→ Work required
Nothing but the lines from the one containing "How do I perform: Select" to the end of the data should be copied, exactly, and the pictures stay out.

→ Exercise inputs
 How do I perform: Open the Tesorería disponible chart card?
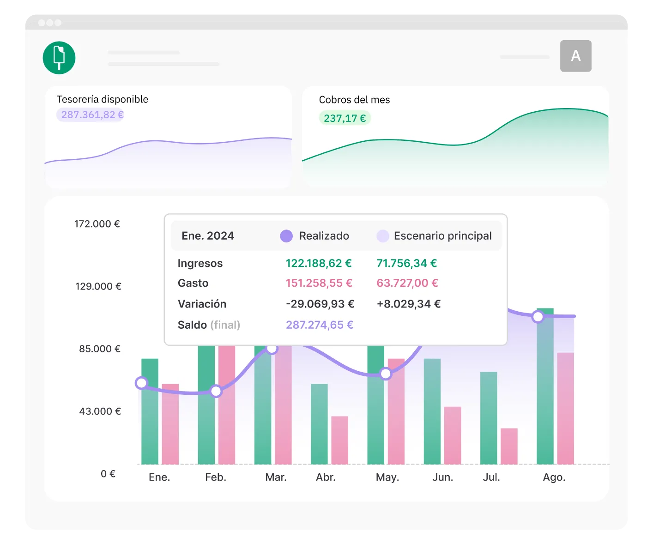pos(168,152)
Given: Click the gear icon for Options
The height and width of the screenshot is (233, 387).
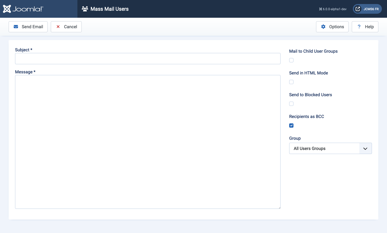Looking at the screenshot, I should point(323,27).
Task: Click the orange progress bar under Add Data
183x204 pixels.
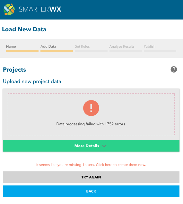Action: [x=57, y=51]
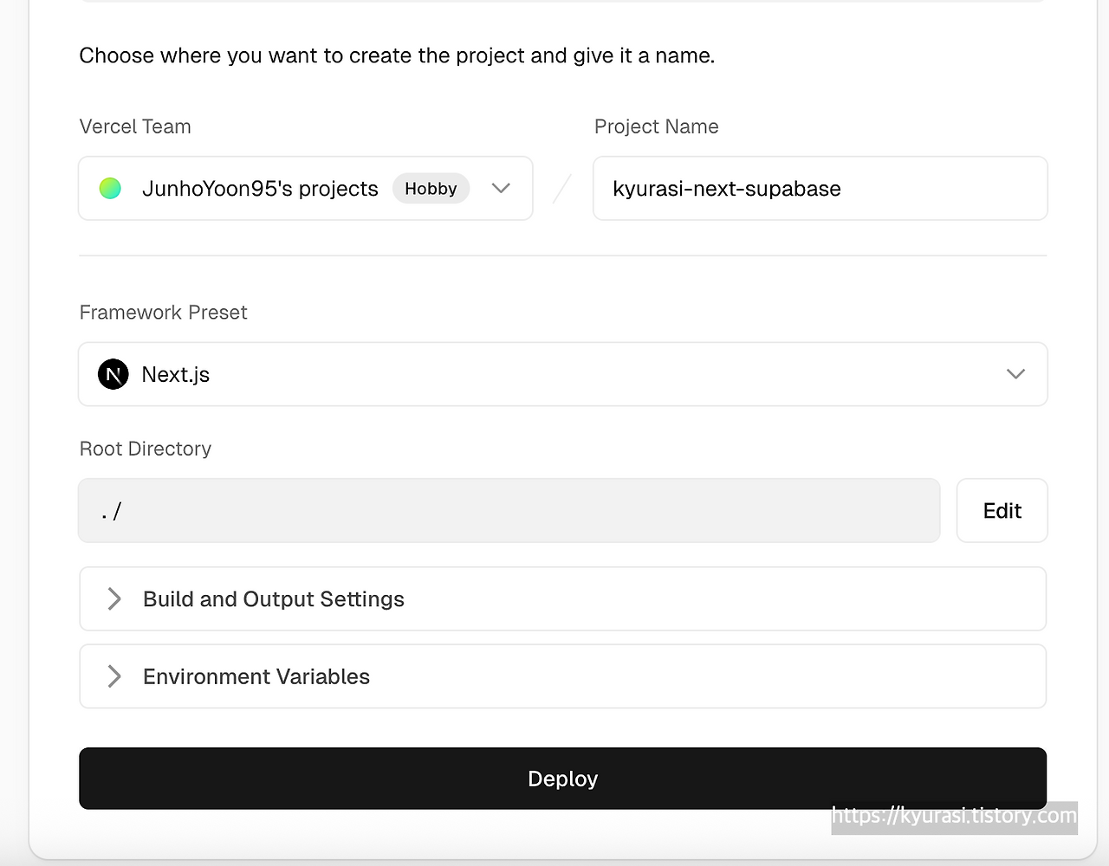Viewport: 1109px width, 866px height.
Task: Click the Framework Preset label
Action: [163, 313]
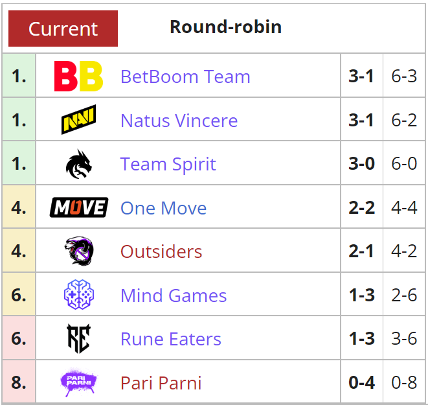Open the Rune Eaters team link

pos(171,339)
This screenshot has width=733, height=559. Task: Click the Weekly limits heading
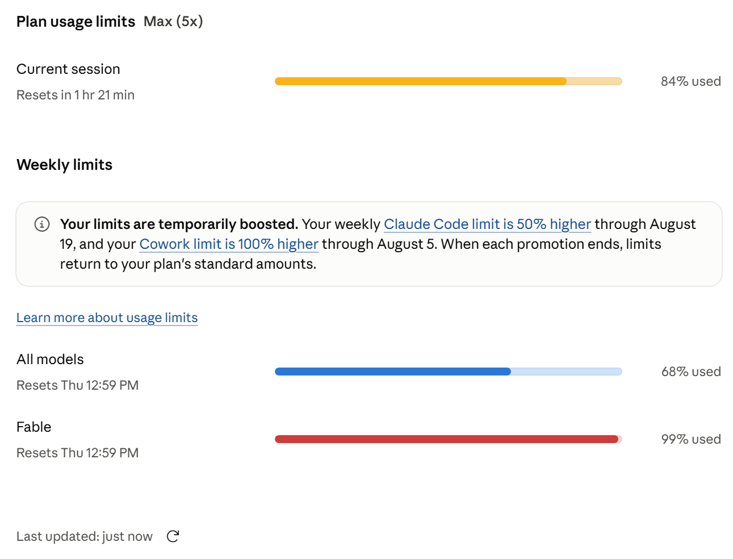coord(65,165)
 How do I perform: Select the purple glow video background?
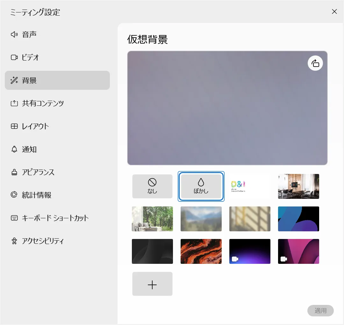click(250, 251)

→ Answer box
 How do I perform: Select the purple glow video background?
click(250, 251)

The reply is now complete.